Following the 4th of July holiday, the precious metal prices continued a slump that dates back to last week but became especially dramatic on Monday. Spot gold only slipped about 0.1% this morning before turning positive to move back above $1,220/oz, recovering slightly from its lowest level in over three months. Meanwhile, spot silver was down far more sharply, losing 1.1% to threaten to fall below $16 per ounce for the first time this calendar year.
Platinum was essentially unchanged while palladium tumbled 1.2%.
Since you may have lost track with the unusual midweek holiday break, here are Monday’s closing numbers:
Gold: $1,219.70/oz (-$21.50, -1.73%)
Silver: $16.11/oz (-50¢, -2.98%)
Platinum: $904/oz (-$20, -2.16%)
Palladium: $844/oz (+$4, +0.48%)
The dollar has been trending higher this week, which has robbed the precious metals of some of their luster. The greenback was higher again in early trading, rising 0.25% on the DXY index. However, the dollar’s rally has been far too modest to account for all of the losses in the metals. A plain and simple institutional sell-off seems to be the culprit, as net long contracts in gold futures dropped for the third consecutive week.
This is likely an indication that hedge funds and other big financial firms are cutting their gold positions as they adjust to the new hawkish outlook for interest rates around the world. Everyone will eagerly await the release of the most recent FOMC meeting minutes at 2 pm EST this afternoon for any clues about how the Fed will proceed in an improving but still uncertain economic environment.
Stock futures pointed higher in the U.S. on Wednesday morning, while the 10-year Treasury yield was steady around 2.35%. There is some concern that the housing market has remained stagnant even as other signs of economic recovery continue to be checked off the list. Homebuilders and prospective home buyers remain cautious with memories of the last housing collapse still fresh in everyone’s minds.
President Trump is traveling to Poland on his second overseas trip since taking office. He will receive a warm welcome in Eastern Europe before attending the G20 meeting this week where he is expected to meet face-to-face with Russian leader Vladimir Putin for the first time.

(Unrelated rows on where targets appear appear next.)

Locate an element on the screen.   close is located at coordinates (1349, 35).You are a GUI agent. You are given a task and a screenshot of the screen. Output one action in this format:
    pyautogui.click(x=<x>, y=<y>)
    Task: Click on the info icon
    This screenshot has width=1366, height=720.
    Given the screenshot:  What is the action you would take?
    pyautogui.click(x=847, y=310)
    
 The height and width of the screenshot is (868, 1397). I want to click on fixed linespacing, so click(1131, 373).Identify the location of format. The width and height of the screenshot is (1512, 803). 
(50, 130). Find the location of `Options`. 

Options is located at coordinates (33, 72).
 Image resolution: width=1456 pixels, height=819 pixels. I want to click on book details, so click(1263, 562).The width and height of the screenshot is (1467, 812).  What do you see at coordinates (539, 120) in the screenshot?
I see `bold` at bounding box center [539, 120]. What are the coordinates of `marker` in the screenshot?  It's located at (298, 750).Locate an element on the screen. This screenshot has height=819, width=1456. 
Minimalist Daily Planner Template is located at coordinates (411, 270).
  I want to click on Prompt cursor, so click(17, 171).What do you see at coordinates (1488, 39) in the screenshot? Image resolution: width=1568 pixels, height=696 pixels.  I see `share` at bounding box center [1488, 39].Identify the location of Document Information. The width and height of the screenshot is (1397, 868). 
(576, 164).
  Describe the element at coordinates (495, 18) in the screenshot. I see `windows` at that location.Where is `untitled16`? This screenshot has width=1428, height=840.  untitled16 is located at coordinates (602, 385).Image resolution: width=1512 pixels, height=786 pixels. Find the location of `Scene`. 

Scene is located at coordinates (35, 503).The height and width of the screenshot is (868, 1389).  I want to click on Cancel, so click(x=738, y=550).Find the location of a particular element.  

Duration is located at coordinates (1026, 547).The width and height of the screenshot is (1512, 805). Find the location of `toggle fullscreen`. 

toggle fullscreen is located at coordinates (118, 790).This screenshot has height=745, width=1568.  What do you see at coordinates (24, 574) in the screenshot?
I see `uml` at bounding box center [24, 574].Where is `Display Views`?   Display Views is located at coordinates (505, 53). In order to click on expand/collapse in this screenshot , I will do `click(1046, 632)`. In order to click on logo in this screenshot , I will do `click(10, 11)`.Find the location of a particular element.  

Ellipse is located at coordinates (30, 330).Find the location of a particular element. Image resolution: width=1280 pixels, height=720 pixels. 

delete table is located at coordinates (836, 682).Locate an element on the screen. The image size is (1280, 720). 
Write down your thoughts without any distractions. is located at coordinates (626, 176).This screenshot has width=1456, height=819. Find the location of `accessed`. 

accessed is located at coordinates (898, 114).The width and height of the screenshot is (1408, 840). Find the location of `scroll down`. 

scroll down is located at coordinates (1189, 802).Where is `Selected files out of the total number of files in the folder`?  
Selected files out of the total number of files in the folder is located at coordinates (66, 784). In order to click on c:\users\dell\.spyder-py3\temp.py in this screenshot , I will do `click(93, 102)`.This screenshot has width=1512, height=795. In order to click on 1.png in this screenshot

Speaking of Russia, crude oil prices were down this morning, snapping their longest streak of winning sessions so far in 2017. This was partly due to Russia’s rejection of deeper production cuts, as its economy relies heavily upon energy exports. There are reports that during his visit to Poland, President Trump will attempt to make a deal to export more U.S. natural gas to the country as it tries to diversify away from Russian energy imports.
In Europe, major stock indices in London, Paris, and Germany were all about 0.1% higher this morning. Signs point toward an improving outlook for the eurozone, where the Purchasing Managers’ Index (PMI), which measures activity in the manufacturing and services sectors, was steady in June. This suggests to economists that the region’s economy expanded 0.7% during the second quarter. In fact, European companies are finally expanding to the point that demand for labor is outstripping supply.
North Korea displayed its own “fireworks” during the Independence Day holiday, claiming to successfully test intercontinental ballistic missiles (ICBMs) for the first time. This latest show of military might could provoke a reaction from the United Nations, although the North Korean regime is already heavily sanctioned and isolated from global markets. At any rate, the fear of an escalating conflict could propel gold to its first winning session in four days.
In other economic news that could impact the platinum and palladium markets, Volvo is claiming that all of its newly manufactured vehicles will have electric engines by 2019. This is an even more ambitious goal than originally outlined by European emissions-standards regulations that will take effect next decade. (Volvo is Chinese-owned but still Swedish-operated, and Europe is its primary market.) The move is seen as yet another step in a revolution in the automobile industry toward electric and hybrid cars, which is exemplified by the electric-only automaker Tesla.
The opinions and forecasts herein are provided solely for informational purposes, and should not be used or construed as an offer, solicitation, or recommendation to buy or sell any product.